Stored data entries:
= = = = =

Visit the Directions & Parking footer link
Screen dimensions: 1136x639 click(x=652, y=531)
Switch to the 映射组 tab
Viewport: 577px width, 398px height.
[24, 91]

= = = = =

PROBLEM STATEMENT: Only the lines from the one containing "Switch to the 映射组 tab" through the last line above belong in your answer. Retype them exactly.

REPLY:
Switch to the 映射组 tab
Viewport: 577px width, 398px height.
[24, 91]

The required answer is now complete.